— SELECTED EXCERPT —
MCLE Self Test
When Clients Must Report Fee Payments
By Robert W. Wood
Edited by Barbara Kate Repa
Rarely is the IRS compared to Greeks bearing gifts. Still, missives from the IRS that seem innocuous--even kindly--can hide sinister weapons. That is just the situation with recently issued final regulations on reporting payments made on behalf of others, or Middleman regulations. (T.D. 9010, 2002 TNT 144-10 (2002).)
Rules governing reporting payments to attorneys have been extraordinarily controversial. Among the more debated provisions is section 6045(f). Enacted in 1997, it requires most payments to attorneys to be reported on the dreaded Form 1099. Unfortunately, the concept-theoretically so simple-has turned into a mess. The issue can have a huge impact on a taxpayer's ability to structure a settlement that won't be whipsawed by the alternative minimum tax. It is no secret that the circuit courts of appeal do not agree on the proper tax treatment of recovered contingent fees-and the controlling regulations frequently make planning in this area difficult.
Wheel In the Trojan Horse
The IRS recently rolled out final regulations, effective January 1, 2003, ostensibly aimed at escrow agents and others who make payments on behalf of another person. But lurking in the belly of these regulations are reporting rules for payments by and to attorneys and clients-rules that have little to do with escrow agents and lots more to do with an acidic split in the federal circuits and the underlying revolt over the attorney payment regulations.
There is a well-publicized rift between the federal circuits over whether the portion of a damages award or settlement payment used to pay a plaintiff's attorney fee must be included in the plaintiff's gross income or whether only the net amount received must be reported. (Compare Sinyard v. Commissioner, 268 F.3d 756 (9th Cir. 2001), cert. denied, Sinyard v. Rossotti (536 U.S. 904 (2002) (including fees); Estate of Clarks v. United States, 202 F.3d 854 (6th Cir. 2000) (excluding fees).) When attorneys fee payments are included in a plaintiff's gross income, the plaintiff is generally entitled to a deduction, but it is typically a miscellaneous itemized expense. The uninitiated may not see much difference between an exclusion and a deduction. But the benefit of this deduction is often reduced and can be virtually eliminated because of the alternative minimum tax. (See, § 56(b)(1)(A).) And sections 67 and 68 impose further haircuts on the deduction. Section 67 generally allows a deduction only to the extent it exceeds 2 percent of the taxpayer's adjusted gross income. Section 68 also reduces certain itemized deductions by 3 percent based on the extent a taxpayer's gross income exceeds the "threshold amount," which for 2004 is $142,700.
Up to now the reporting rules have not been explicit in requiring a payor to issue a Form 1099 to the client for the attorney payment, even in those states and circuits holding that an attorney payment is gross income to the client. That may seem like splitting hairs-something lawyers often do best-but at least a plaintiff who does not receive a Form 1099 showing the fees has more of a fighting chance of showing no increased income.

— LISTING —

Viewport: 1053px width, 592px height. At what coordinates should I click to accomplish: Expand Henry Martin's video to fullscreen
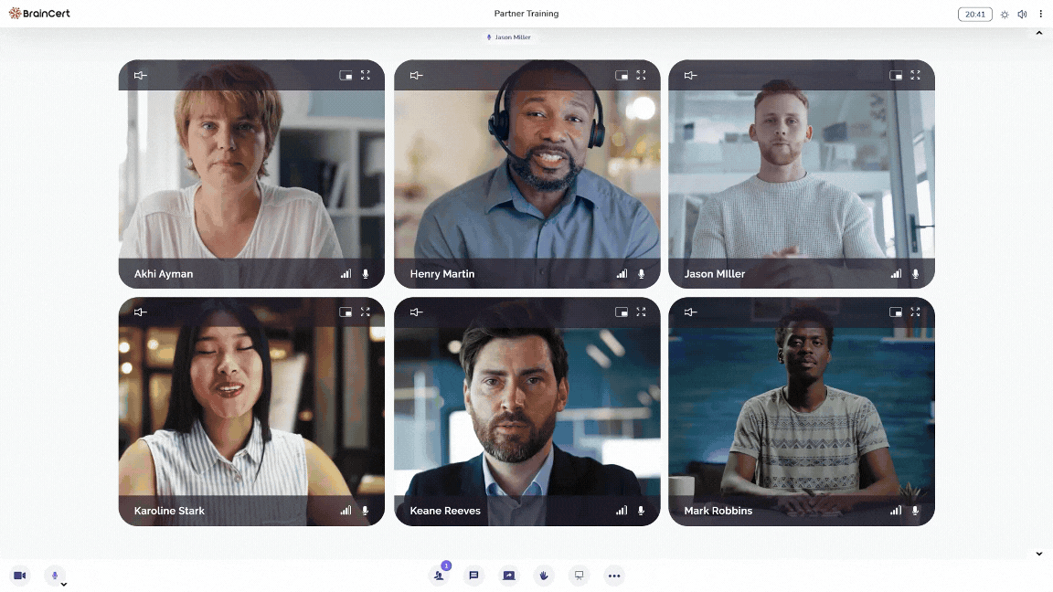(x=641, y=76)
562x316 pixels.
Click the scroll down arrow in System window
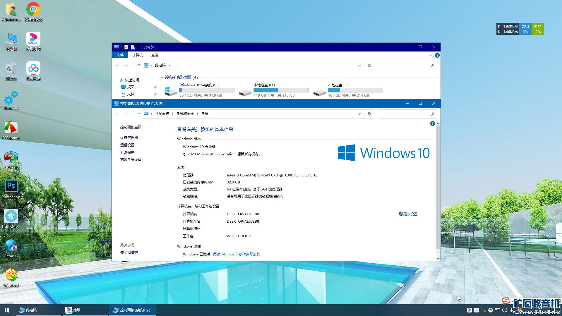click(438, 258)
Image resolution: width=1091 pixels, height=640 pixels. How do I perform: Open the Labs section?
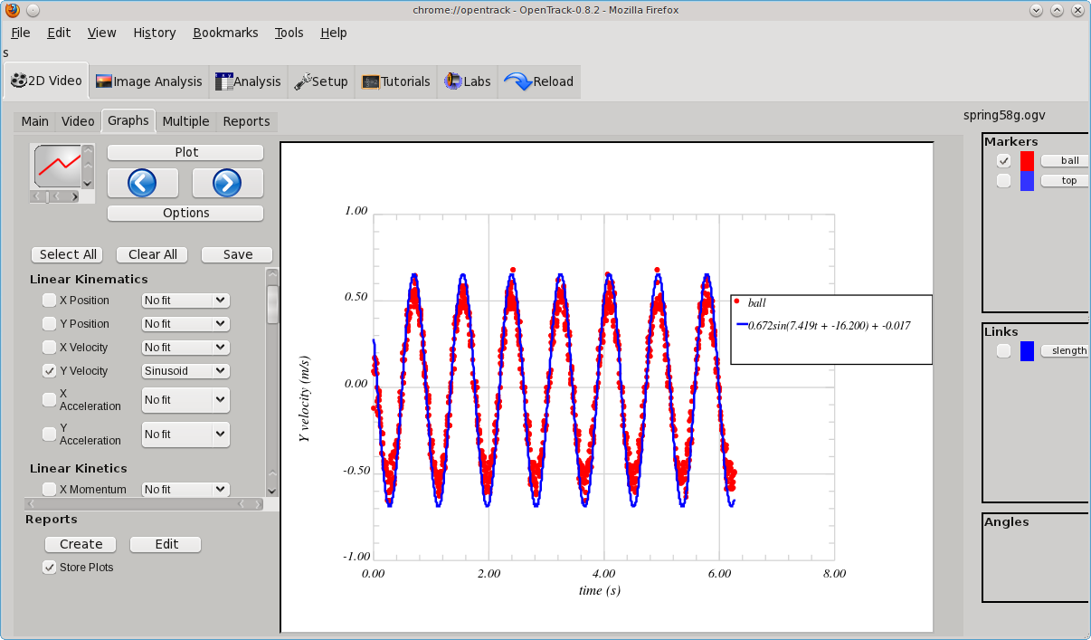468,81
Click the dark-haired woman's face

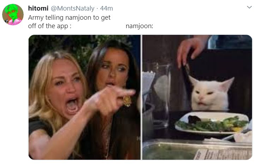click(113, 69)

— AIM 1 —
Answer these questions using the article on reporting fee payments:
(a) In what year was section 6045(f) enacted?
(b) On what date do the final Middleman regulations take effect?
(c) What is the "threshold amount" under Section 68 for 2004?
— AIM 2 —
In the article on reporting fee payments, write out the passage from "Up to now the" up to and including "no increased income." again, substituting "information return" for "Form 1099".

— FINAL ANSWER 1 —
(a) 1997
(b) January 1, 2003
(c) $142,700

— FINAL ANSWER 2 —
Up to now the reporting rules have not been explicit in requiring a payor to issue a information return to the client for the attorney payment, even in those states and circuits holding that an attorney payment is gross income to the client. That may seem like splitting hairs-something lawyers often do best-but at least a plaintiff who does not receive a information return showing the fees has more of a fighting chance of showing no increased income.